What is my role as a parent of a college student with a disability?
Parents and family have spent their son’s or daughter’s lifetime being a key aspect of their child’s support system, and your support can continue. However, college is a time for your support to look very different. College students must be challenged in a way that produces growth and development. Appropriate parental involvement must take place within these boundaries and while keeping in mind the long term best interest of the emerging young adult. Such involvement as it relates to college life most often involves advising and encouraging your student as they grow and make their own educated decisions.
Will I be able to speak with Accessibility Services Staff about my son or daughter?
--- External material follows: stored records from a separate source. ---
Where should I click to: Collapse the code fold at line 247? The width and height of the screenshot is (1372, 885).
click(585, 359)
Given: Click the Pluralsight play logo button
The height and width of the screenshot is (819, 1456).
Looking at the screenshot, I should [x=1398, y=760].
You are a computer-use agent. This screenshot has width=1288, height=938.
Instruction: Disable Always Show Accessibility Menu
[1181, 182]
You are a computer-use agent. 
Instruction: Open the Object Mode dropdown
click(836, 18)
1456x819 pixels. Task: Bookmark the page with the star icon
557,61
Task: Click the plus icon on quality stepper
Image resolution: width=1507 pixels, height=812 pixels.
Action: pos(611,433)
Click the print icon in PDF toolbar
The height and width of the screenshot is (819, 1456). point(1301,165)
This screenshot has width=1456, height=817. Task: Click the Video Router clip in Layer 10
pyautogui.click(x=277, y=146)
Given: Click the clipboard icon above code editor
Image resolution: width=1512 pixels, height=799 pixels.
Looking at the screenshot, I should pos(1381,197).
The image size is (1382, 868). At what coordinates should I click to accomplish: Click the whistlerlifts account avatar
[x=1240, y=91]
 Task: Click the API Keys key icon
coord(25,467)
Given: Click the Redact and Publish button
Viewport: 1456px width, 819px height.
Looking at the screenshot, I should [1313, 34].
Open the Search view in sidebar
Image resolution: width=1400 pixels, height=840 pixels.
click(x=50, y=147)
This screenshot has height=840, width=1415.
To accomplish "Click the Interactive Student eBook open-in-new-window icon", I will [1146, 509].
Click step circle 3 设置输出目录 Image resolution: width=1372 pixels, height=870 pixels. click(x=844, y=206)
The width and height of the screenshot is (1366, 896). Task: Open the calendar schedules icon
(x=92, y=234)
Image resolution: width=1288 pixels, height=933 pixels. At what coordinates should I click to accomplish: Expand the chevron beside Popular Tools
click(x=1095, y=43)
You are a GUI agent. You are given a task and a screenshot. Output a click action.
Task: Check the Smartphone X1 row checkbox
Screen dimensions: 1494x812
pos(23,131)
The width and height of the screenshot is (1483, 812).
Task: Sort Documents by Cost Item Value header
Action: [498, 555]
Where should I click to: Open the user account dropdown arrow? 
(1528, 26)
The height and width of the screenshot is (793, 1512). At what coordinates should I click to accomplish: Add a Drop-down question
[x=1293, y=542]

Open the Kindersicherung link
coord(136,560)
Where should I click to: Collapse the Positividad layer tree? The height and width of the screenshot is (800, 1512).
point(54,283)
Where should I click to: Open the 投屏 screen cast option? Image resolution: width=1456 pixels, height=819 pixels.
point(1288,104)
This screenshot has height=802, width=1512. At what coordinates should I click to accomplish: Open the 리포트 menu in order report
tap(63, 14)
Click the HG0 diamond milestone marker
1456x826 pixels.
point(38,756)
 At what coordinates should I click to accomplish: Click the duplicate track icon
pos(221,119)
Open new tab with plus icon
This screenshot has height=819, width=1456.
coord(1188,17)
The Family Educational Rights and Privacy Act (FERPA) does not allow students’ academic information to be discussed without their permission, except amongst school officials with a legitimate educational interest. This means that Accessibility Services, by law, can only discuss a student's school-related issues with a parent once a student has signed a Release of Information consent form. This release can be provided upon request by the student, and can be revoked by the student, in writing, at any time. Please note, this release of information serves only the Accessibility Services office, and does not apply to interactions with the rest of the college.
Can I request accommodations for my college student?
All requests must come directly from the student. Though you can assist your student in considering what has worked well in the past, or encourage the student to make contact with Aquinas resources and professors, the student must initiate and engage the process for requesting and implementing accommodations. This is a great time for the student to practice the skills of assessing what is needed in the environment and self-advocating for accessibility, with the support of Accessibility Services.
My student has an IEP/504 Plan. Is that sufficient for receiving accommodations in college?
An IEP or 504 Plan addresses your student's needs in the K-12 educational program. While the IEP or 504 Plan may provide some useful information, additional information containing professional assessments and recommendations may be required. We are typically happy to review a recent IEP/504 to see if it is sufficient to support an accommodation request before you request additional documentation.
Since the student is now responsible for their educational planning, what are some self-advocacy skills they should develop?
Some important self-advocacy skills that we suggest developing include:
- Understanding his/her disability: A student should be able to articulate what his or her disability is, and more importantly, how it impacts them.
- Communicating his/her disability: A student should be able to describe how the disability limits his or her functioning. A student should also be able to express some ways that he or she could be accommodated.
- Being Proactive: a student should provide acceptable documentation to Accessibility Services and request accommodations. A student should also be able to identify if his or her accommodations are not being met.